Working Stiff is a novel that I don't think I can fully express my emotions on. The characters were wonderful, and full of life and love, and flawed to a finely executed degree. But the plot...OH the plot. It was like a cyclone, an action-adventure movie, a homicidal-megalomaniac, a scientist, a masochist and a hopeful zombie all joined together to become the plot of this book. Every unique aspect of the plot brought out different emotions, from me, all in all, creating something akin to a proverbial yo-yo of feelings. One minute my eyes were watering profusely and my heart was breaking and the next my jaw was falling to my knees because I could not BELIEVE "that just happened". In my opinion, this is where Ms. Caine executed W0rking Stiff with astonishing skill because as a reader I relish the high points of a novel when I'm forced to experience the low points. And believe you me, there was no shortage of low points.
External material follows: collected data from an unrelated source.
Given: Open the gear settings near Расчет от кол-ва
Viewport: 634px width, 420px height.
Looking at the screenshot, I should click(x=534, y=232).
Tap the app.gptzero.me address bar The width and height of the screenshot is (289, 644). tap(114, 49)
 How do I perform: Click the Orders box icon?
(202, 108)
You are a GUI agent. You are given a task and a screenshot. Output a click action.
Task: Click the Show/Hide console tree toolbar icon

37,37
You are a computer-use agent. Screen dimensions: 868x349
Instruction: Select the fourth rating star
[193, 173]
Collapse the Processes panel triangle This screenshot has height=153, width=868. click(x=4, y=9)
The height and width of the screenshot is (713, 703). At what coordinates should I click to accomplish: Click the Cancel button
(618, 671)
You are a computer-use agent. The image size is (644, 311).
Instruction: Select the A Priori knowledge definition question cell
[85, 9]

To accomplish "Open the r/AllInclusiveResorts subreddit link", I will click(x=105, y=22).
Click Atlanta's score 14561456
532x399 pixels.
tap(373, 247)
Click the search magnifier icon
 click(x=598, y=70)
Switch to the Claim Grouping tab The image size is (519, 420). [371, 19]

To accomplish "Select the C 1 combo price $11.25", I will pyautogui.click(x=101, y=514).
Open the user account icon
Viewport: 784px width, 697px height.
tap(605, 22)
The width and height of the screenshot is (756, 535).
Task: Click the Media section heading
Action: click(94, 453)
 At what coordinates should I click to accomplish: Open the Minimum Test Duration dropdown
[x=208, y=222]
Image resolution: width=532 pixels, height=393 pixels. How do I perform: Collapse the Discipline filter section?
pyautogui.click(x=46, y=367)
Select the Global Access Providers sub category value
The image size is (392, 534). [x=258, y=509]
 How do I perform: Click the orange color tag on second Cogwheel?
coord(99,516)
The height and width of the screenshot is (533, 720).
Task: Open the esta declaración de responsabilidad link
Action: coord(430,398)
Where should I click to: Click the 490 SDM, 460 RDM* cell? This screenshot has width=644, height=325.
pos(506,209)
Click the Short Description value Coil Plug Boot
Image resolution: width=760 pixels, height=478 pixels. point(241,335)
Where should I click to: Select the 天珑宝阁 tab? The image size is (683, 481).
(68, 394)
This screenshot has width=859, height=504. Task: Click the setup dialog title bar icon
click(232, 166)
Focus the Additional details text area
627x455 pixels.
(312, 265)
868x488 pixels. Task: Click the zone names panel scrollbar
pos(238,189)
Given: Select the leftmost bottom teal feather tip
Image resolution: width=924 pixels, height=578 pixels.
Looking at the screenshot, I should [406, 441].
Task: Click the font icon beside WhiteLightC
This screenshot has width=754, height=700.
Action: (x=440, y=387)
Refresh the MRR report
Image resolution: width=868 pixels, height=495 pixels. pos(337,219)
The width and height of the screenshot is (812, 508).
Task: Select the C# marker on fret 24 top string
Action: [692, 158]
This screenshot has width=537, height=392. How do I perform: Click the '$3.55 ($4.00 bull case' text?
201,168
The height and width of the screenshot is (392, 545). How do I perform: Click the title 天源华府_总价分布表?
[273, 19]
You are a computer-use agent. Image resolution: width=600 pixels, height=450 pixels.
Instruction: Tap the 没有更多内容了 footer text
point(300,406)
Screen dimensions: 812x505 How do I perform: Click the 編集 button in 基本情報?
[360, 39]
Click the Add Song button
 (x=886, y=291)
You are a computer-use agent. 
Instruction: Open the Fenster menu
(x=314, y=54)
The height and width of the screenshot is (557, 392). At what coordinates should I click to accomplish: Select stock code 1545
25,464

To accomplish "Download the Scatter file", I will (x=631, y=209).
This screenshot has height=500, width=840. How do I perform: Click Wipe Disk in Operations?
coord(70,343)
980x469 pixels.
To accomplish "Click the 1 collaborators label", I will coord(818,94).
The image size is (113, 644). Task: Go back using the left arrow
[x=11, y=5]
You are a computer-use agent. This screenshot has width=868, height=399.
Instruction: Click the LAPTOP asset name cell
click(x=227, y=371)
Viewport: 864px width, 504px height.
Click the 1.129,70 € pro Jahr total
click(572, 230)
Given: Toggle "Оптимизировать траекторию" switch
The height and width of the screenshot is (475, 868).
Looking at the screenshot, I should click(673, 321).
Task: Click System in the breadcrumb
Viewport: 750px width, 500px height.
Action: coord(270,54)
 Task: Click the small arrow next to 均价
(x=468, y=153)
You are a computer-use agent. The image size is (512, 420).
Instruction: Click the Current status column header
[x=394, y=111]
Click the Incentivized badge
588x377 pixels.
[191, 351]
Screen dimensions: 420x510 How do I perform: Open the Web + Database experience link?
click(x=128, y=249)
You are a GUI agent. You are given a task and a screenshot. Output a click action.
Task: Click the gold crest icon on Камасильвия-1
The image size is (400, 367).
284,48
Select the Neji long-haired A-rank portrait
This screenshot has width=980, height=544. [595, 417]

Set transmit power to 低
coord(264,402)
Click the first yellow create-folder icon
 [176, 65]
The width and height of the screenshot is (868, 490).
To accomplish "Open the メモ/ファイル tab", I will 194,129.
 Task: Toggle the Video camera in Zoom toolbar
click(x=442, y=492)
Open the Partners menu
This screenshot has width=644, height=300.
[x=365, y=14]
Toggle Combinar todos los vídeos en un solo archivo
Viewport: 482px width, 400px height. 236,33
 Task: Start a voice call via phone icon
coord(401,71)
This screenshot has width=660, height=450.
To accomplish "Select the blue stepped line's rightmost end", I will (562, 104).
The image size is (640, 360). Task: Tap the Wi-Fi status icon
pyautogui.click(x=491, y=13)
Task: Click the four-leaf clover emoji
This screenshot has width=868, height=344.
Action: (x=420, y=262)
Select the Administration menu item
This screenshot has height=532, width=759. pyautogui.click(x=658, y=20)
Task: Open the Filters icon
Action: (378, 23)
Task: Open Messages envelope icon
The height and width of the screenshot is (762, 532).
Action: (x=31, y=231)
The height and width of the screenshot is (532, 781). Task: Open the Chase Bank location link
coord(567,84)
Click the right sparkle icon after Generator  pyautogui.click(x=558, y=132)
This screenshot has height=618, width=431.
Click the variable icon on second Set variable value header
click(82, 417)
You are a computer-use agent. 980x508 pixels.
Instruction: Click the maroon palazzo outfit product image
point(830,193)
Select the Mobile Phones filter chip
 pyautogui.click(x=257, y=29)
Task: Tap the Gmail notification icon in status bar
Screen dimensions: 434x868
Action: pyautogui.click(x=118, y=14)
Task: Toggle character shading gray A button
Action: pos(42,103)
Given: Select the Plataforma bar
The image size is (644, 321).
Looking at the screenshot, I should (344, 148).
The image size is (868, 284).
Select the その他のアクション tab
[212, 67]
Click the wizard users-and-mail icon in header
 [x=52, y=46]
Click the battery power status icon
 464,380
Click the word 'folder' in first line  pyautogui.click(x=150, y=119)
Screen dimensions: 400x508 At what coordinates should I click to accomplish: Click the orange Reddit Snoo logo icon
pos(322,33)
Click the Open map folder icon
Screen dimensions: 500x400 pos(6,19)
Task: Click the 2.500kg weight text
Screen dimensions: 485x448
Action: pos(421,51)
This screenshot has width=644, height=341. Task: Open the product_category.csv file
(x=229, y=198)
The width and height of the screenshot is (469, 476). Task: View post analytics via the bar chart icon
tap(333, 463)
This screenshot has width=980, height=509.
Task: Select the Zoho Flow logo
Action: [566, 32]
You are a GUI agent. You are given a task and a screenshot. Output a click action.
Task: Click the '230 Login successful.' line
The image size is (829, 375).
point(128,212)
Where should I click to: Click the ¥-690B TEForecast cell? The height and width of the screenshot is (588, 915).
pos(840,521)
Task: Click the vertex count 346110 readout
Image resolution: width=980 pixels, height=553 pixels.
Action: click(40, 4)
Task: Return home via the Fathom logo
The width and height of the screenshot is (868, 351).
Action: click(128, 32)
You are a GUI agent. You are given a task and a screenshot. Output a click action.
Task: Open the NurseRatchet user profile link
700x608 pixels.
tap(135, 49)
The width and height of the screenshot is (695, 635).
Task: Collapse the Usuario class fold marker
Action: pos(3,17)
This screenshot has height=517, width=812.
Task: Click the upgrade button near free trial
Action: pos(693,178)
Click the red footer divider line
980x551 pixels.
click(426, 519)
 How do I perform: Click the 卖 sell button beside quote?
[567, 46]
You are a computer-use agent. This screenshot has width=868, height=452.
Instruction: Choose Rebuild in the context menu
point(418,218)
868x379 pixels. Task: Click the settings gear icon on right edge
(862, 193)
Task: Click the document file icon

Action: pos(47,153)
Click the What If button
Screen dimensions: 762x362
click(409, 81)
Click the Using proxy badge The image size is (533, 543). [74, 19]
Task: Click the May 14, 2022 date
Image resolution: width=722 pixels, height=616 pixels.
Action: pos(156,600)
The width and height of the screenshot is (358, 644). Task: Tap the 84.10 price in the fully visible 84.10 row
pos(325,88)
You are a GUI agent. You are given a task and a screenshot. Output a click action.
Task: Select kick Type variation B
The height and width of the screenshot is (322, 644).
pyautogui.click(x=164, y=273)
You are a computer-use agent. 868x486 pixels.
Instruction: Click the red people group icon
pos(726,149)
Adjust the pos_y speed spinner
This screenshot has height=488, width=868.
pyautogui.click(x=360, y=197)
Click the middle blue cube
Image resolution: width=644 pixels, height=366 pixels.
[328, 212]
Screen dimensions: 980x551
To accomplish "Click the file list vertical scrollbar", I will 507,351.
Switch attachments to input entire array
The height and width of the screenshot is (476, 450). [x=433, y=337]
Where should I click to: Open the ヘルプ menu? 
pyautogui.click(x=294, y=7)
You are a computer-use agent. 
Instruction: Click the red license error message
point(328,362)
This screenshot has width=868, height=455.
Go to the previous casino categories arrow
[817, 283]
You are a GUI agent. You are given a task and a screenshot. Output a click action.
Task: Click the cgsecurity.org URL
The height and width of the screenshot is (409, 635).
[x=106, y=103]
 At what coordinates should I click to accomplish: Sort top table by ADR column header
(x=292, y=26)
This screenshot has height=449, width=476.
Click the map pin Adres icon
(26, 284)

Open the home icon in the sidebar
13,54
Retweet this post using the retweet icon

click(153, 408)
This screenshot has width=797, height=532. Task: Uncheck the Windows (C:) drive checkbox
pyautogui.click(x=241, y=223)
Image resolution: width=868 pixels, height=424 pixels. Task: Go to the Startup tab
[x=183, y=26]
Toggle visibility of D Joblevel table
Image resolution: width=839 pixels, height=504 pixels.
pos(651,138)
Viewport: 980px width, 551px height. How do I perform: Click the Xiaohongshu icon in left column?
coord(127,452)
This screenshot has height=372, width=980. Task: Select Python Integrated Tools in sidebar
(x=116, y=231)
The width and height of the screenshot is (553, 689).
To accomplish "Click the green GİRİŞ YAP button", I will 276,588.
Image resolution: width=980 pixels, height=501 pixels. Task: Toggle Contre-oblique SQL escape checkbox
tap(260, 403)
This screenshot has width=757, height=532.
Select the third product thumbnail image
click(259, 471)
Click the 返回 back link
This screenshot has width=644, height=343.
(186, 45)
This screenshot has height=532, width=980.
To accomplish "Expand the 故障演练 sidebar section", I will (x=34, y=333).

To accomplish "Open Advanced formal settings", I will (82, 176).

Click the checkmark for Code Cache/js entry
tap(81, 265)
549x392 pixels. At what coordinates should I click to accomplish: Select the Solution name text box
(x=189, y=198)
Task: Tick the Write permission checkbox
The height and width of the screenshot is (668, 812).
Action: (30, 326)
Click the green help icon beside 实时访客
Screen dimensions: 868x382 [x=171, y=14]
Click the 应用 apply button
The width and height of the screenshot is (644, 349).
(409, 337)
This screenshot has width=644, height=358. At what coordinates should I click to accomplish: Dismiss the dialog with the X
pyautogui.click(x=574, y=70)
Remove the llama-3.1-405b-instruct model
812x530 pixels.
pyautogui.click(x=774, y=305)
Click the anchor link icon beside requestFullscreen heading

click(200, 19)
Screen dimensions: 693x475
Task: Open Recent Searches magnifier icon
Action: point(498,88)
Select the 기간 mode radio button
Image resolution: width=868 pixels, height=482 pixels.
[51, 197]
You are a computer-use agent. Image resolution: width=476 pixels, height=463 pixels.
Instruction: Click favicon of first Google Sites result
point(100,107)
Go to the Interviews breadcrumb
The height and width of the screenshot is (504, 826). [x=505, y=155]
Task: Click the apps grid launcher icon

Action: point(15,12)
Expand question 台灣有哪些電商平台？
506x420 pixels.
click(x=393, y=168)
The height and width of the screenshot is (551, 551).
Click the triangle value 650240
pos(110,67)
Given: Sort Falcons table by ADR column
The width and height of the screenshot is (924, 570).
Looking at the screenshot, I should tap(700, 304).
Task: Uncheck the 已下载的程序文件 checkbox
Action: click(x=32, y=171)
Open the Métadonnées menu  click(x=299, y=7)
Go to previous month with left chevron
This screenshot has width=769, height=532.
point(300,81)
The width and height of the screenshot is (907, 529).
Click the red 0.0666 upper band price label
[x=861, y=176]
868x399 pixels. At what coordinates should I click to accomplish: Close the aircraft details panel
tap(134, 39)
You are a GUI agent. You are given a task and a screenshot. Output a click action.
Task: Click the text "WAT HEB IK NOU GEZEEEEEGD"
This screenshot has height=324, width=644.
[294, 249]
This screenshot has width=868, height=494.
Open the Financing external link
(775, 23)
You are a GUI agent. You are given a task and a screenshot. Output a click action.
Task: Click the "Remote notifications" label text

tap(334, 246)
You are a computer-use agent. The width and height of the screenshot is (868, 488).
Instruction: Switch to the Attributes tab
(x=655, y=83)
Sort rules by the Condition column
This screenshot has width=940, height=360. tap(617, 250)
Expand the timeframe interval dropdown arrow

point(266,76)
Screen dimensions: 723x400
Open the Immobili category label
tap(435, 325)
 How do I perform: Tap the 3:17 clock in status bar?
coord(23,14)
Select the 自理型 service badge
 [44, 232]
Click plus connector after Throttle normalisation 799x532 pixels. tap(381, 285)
The [clear] plastic bag slipped neatly over the man's head, and was cinched in place with a deft twist of the guard's wrist.
She saw it from two angles, like some nightmare...from where she stood, watching the man's panicked eyes widen under the film of the plastic before his breath clouded the bag, and from inside the bag at the same time.... Panic roared up inside her, flattening her defenses. She pressed both hands against the glass, trying desperately to help him, help him, because she knew how it felt; she knew the agonized terror that drove him to suck in all the available air and compress the plastic around his skin.
I don't think I can fully portray the atrocities that happen in this book and what so many of the characters have to suffer through, the greatest of all, Bryn. Death runs rampant through the pages and on occasion lust and love find its way in. The relationship between Patrick McCallister and Bryn is a toughie. It's rough and raw and sometimes its there and sometimes its not. Ms. Caine does everything she can to fully develop our feelings for these two and doesn't let them rush into anything. It leaves us on our toes and melts our hearts every time one of them lets their guard down.
Working Stiff made me feel so alive and appreciate everything I had in a small simplistic way. It was rough and strong and moving and just...I don't know...genius. This novel, to me, was EPIC and if you decide to read any adult fiction this year, you should read this because it is EPIC...'nuff said.